The stairs to enter the trailer fold up, making the transfer from wheelchair to the floor of the trailer virtually even. Once I’m in the trailer, I generally have the strength to pull myself up on the couch or bed, but if my rotator cuff is giving me problems, then my Para Ladder ( allows me to climb up on the couch or the bed with ease. I can also use it to reach the sink and the stove, but we generally tend to cook outside the trailer. What I also really like is that the toilet and the shower are both literally next to the bed. Mike built a platform that he made from a discarded desk, so I can easily transfer from bed to toilet to shower. He also threw in several grab bars around the bedroom/bathroom area, making the process of moving about even easier.

Although Mike does all the work of setting up the trailer, such as connecting the water, sewer and electricity, there isn’t any reason why I couldn’t do it — other than sheer laziness on my part. Everything is within reach. Technically, I could even tow it myself, but he prefers to do all the driving. Most state and federal campgrounds have wheelchair accessible sites that tend to be more level, a bit wider, and sometimes easier to traverse because the sites are concrete instead of gravel. Almost always there is a wheelchair accessible bathroom and shower, if for some reason I want to use it instead of the one in the trailer.

We’ve had our trailer since 2008 and have put over 50,000 miles on it. We are on our third Weimaraner since we started this adventure, and I am now working as an adjunct instructor at a technical college, teaching only two days a week to give us more time for travel. We’ve been up and down the East Coast, covered virtually every inch of Florida and have driven as far west as Yellowstone and the Grand Canyon. We’ve spent as much as 36 days at a time in the trailer so far without any issues, often spending precious little time actually in the RV during the day because we’re off adventuring.

The best part of traveling is the people Gore meets.

The best part of traveling is the people Gore meets.

More Than Just Travel

The best part of traveling is the people we meet. I love rolling around a campground and stopping to talk with people, finding out where they’ve been and what they recommend. It’s great to think that the friends we have made will be people we will travel with for years to come. What I love about our friends is that I am one of the crew and am included in whatever the group wants to do. My disability is never an issue. Kayak? OK, I’m in. Shop? Got my wallet, let’s go. Visit the brewery? Absolutely! When I visit other people’s trailers, I will typically sit on the floor. Oftentimes, they will sit on the floor with me.

While Mike and I have made several trips on our own, we are also members of a great Airstream club with over 160 different members with whom we travel (not all at once!). Recently our club went to Savannah, Georgia, and the person who coordinated the event found a History of Savannah Bike tour and made sure before he booked it that it could accommodate someone who uses a chair.

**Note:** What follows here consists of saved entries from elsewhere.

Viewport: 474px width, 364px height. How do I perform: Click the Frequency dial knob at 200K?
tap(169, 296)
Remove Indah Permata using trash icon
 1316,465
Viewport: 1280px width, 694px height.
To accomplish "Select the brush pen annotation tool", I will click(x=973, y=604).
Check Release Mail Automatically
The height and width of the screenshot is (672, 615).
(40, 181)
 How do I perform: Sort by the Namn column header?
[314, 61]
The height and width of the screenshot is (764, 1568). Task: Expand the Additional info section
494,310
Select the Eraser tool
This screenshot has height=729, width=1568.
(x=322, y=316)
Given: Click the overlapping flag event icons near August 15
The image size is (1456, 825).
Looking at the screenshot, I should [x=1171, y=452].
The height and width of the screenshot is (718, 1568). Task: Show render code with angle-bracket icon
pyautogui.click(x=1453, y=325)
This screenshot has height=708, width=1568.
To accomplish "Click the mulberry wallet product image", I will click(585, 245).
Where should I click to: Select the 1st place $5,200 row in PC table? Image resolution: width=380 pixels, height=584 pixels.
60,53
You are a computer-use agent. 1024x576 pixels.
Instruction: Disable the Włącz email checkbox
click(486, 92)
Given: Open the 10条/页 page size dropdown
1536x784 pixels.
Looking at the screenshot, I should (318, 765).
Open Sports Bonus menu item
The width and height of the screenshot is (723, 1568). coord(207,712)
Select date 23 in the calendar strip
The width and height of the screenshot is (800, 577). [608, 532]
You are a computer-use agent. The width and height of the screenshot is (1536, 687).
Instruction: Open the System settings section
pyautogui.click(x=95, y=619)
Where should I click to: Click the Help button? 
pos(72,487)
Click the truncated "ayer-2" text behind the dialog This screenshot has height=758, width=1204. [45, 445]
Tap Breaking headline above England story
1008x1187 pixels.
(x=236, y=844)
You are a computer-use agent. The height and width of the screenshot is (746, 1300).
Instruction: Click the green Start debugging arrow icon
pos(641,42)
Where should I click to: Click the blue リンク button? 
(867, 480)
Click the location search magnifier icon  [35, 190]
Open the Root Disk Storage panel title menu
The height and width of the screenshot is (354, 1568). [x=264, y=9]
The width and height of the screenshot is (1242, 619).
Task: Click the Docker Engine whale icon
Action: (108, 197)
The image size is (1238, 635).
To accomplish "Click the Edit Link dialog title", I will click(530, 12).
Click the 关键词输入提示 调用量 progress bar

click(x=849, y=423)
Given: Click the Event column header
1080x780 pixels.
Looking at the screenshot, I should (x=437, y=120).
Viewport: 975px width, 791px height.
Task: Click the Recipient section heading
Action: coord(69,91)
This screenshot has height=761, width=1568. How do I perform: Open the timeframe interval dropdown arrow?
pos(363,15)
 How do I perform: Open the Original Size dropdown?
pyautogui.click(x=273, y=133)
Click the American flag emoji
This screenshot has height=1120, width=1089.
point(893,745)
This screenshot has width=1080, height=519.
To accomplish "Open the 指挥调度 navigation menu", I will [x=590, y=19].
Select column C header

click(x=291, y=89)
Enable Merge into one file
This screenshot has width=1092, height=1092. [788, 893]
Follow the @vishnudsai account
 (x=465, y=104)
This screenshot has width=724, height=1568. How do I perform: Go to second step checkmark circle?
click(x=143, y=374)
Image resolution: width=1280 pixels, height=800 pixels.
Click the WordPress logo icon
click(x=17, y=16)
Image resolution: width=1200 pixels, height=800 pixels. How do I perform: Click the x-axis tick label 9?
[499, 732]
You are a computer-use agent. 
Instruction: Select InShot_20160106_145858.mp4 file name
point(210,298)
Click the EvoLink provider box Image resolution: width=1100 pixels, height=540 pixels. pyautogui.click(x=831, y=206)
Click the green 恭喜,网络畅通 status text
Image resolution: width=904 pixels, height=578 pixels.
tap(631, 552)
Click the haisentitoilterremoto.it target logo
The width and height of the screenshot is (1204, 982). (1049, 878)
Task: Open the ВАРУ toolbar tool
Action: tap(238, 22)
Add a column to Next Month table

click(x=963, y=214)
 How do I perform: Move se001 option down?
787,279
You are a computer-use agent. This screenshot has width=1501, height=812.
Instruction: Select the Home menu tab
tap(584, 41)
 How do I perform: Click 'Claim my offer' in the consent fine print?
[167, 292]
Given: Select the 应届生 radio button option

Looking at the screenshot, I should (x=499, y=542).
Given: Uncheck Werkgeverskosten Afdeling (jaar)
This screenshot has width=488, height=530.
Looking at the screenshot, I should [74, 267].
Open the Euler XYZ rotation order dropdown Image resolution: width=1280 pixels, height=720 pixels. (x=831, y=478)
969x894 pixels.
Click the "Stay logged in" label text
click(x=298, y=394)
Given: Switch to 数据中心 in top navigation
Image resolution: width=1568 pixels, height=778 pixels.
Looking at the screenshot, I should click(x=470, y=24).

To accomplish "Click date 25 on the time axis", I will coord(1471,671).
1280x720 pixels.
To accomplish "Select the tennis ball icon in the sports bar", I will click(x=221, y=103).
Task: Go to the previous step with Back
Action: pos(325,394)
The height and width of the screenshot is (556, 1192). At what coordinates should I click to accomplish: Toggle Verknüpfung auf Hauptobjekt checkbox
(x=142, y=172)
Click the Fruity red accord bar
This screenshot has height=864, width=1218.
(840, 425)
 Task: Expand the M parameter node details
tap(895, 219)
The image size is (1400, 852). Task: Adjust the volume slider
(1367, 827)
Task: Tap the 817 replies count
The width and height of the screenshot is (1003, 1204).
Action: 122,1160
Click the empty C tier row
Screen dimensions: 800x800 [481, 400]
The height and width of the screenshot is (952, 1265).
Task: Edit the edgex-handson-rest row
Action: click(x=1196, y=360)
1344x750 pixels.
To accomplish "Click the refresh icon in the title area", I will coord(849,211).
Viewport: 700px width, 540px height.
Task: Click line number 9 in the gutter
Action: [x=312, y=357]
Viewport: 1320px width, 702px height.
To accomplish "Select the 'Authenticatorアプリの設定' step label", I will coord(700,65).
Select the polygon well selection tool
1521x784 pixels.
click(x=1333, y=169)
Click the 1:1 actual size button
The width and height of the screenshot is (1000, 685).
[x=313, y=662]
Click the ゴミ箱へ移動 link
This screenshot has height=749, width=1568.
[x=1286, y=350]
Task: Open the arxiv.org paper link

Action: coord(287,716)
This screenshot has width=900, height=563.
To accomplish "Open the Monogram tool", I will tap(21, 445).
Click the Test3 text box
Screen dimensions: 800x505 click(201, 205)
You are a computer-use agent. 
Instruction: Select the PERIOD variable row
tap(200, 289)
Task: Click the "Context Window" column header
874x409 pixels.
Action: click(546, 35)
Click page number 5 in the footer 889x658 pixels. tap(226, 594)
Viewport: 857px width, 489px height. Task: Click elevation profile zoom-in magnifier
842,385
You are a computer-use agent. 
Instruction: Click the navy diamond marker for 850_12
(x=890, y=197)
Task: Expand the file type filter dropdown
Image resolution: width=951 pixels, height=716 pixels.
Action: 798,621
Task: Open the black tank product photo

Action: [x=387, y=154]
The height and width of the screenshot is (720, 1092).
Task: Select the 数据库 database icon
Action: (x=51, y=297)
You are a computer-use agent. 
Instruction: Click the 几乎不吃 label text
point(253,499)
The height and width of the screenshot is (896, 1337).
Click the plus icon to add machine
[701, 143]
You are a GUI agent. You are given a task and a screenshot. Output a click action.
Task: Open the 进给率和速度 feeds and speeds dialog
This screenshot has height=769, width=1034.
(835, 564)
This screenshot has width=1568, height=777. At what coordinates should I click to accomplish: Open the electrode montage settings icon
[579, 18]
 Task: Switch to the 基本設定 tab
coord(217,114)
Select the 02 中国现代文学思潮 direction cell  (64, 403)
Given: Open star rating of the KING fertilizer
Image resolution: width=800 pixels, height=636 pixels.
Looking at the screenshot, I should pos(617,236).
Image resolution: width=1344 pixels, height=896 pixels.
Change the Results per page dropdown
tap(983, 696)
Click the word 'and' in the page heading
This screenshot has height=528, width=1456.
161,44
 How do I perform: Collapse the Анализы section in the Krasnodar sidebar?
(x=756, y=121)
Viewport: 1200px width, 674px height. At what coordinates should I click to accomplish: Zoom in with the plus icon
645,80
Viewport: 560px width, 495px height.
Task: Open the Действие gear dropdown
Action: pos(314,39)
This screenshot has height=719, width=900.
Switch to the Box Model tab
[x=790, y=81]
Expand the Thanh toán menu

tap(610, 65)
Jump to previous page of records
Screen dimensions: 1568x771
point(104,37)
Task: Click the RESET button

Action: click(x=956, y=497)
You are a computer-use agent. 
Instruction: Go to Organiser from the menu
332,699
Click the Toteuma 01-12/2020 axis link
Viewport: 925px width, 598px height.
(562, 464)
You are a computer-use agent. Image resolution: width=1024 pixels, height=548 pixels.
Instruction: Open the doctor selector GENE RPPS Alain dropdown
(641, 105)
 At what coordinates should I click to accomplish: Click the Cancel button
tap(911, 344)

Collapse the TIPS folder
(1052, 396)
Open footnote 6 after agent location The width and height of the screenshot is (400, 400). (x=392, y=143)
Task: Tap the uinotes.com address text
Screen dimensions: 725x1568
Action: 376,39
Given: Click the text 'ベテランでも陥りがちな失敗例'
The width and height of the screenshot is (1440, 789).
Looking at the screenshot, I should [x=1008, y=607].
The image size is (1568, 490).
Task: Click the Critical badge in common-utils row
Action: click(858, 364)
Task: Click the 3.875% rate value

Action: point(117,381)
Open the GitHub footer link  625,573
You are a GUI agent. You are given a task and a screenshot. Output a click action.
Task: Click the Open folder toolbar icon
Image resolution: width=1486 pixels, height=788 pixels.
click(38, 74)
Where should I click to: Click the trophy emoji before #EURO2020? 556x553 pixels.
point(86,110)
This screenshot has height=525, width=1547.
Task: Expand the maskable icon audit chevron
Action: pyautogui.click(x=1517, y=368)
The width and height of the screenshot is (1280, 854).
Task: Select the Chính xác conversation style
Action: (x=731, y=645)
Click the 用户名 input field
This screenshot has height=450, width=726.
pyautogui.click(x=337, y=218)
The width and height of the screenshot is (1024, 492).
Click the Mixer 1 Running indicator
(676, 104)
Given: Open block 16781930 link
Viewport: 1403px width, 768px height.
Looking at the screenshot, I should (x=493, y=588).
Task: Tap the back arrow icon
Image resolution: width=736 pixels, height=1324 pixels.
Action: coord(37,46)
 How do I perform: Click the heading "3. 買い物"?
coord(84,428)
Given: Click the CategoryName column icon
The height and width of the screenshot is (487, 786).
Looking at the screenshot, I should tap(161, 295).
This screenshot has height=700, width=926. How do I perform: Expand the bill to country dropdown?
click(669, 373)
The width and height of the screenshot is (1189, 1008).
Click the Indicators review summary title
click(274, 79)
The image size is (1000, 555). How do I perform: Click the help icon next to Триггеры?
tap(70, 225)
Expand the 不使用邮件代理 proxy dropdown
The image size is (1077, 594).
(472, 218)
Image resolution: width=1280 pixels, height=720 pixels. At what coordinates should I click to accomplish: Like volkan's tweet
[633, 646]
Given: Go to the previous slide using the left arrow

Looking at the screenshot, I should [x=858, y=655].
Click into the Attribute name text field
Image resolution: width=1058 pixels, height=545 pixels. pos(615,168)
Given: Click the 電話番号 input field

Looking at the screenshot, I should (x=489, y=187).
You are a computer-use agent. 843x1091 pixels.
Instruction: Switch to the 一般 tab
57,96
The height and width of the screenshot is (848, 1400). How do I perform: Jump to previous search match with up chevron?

Traveling with an RV is a great way to travel, especially for people like me who encounter too many obstacles with traveling through airports and hotels. As a disabled person, I can stay at a national park for half the cost, so some of our trips cost as little as $15 a night. Walmart and Cracker Barrel also allow people traveling with RVs to spend the night in their parking lot for free.

The bottom line is it feeds my soul to spend the night sitting by the fire with friends and star gazing. I love the camaraderie of our club and am thrilled that I will be president of it in October 2017. As president, I will be traveling to the International Airstream convention in Salem, Oregon. Since we live in Roswell, Georgia, this means we will be driving completely across the country. That will be the adventure of a lifetime.